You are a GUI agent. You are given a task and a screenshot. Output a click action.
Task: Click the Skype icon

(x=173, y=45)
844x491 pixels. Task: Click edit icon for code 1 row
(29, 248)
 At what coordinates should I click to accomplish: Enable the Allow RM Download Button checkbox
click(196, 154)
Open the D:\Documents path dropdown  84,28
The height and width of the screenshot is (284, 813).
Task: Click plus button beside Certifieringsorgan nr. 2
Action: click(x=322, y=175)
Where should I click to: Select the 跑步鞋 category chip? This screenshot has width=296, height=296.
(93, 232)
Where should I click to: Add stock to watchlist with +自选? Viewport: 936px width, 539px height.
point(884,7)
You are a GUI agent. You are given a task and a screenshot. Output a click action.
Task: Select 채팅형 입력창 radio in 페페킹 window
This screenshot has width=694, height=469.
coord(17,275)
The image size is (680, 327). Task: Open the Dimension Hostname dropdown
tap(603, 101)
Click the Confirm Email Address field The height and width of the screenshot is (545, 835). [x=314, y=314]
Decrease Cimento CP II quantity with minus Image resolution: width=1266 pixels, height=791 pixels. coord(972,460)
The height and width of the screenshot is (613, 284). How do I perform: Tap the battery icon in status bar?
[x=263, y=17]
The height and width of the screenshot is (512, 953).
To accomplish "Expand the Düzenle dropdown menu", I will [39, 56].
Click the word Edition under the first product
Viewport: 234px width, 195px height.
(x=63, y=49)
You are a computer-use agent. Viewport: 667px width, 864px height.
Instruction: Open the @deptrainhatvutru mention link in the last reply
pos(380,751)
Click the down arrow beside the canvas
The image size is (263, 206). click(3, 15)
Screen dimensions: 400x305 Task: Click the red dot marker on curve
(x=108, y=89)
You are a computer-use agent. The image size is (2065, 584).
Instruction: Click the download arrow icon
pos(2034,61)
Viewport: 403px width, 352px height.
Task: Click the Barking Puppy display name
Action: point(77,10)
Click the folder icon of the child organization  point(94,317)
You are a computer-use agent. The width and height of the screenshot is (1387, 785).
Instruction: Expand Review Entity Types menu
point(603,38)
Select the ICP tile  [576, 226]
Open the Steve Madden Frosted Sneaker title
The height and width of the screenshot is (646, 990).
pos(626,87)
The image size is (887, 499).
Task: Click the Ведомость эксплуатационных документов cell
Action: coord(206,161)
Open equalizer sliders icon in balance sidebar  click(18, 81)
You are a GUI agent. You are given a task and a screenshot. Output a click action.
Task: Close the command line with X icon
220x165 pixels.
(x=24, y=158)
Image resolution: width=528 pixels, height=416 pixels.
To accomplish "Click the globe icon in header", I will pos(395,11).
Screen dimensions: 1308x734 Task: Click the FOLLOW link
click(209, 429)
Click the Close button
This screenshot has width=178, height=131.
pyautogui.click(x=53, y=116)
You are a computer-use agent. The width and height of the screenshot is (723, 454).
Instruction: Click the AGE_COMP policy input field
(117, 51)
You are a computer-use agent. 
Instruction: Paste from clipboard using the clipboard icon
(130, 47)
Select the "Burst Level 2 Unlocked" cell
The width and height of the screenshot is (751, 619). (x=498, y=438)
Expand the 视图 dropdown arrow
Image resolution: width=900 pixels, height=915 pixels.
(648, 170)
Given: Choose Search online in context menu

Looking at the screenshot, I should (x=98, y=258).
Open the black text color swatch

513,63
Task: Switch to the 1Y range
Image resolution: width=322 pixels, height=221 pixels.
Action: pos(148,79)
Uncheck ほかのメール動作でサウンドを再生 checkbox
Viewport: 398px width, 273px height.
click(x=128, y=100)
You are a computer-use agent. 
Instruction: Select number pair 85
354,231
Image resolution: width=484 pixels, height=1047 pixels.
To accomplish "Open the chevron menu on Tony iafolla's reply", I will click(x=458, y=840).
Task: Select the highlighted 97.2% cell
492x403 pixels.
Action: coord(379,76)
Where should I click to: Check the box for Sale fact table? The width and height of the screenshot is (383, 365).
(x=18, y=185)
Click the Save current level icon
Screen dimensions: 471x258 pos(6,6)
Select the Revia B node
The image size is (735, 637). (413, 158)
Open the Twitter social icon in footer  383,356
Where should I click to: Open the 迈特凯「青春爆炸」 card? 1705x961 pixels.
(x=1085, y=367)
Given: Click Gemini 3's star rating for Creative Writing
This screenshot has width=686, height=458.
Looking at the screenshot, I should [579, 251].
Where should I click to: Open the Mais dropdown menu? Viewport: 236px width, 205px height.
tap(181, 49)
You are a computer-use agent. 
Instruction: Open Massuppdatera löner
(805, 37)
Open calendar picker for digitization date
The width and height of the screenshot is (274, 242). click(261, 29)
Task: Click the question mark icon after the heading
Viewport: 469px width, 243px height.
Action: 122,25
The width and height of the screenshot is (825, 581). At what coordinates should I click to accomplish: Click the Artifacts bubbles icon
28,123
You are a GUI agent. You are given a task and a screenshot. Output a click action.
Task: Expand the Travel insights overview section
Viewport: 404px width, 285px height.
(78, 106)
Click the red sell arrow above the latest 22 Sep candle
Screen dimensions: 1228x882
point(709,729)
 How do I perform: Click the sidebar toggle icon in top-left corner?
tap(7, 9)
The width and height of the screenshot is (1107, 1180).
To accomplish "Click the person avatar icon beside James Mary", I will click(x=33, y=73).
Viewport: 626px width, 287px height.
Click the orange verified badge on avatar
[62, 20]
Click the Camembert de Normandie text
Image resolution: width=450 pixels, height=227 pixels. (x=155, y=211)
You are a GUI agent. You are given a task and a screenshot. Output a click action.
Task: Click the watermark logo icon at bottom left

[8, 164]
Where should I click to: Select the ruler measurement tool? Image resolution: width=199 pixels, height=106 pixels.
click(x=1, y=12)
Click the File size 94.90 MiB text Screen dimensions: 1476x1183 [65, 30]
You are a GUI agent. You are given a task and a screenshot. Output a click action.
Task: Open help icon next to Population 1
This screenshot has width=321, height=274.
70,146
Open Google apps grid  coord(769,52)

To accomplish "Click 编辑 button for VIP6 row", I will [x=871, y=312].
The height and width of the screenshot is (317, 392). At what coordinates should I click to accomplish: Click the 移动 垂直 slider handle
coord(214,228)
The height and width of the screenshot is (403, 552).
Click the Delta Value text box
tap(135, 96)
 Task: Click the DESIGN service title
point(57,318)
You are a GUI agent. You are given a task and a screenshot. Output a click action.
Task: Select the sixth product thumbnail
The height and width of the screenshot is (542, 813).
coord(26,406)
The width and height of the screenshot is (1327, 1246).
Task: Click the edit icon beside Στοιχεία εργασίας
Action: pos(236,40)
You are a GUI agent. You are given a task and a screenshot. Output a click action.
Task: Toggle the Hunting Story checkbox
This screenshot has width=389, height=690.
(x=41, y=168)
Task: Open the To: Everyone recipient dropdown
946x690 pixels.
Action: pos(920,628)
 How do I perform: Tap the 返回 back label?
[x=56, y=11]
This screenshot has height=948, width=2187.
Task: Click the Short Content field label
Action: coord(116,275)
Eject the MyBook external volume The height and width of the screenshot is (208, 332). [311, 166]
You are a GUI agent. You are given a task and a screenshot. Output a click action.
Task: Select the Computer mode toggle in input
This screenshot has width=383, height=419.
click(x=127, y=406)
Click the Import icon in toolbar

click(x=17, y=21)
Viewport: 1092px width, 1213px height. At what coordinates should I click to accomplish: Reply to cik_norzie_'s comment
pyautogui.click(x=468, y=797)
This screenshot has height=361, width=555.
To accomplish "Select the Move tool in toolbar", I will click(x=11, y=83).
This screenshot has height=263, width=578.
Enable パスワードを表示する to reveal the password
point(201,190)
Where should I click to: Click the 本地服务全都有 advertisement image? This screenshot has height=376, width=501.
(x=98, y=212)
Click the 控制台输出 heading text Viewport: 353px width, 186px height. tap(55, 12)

# # # # # # #

Aim of the exercise: Within the material, count each line that includes the word "heading", and give the total by itself.

Result: 2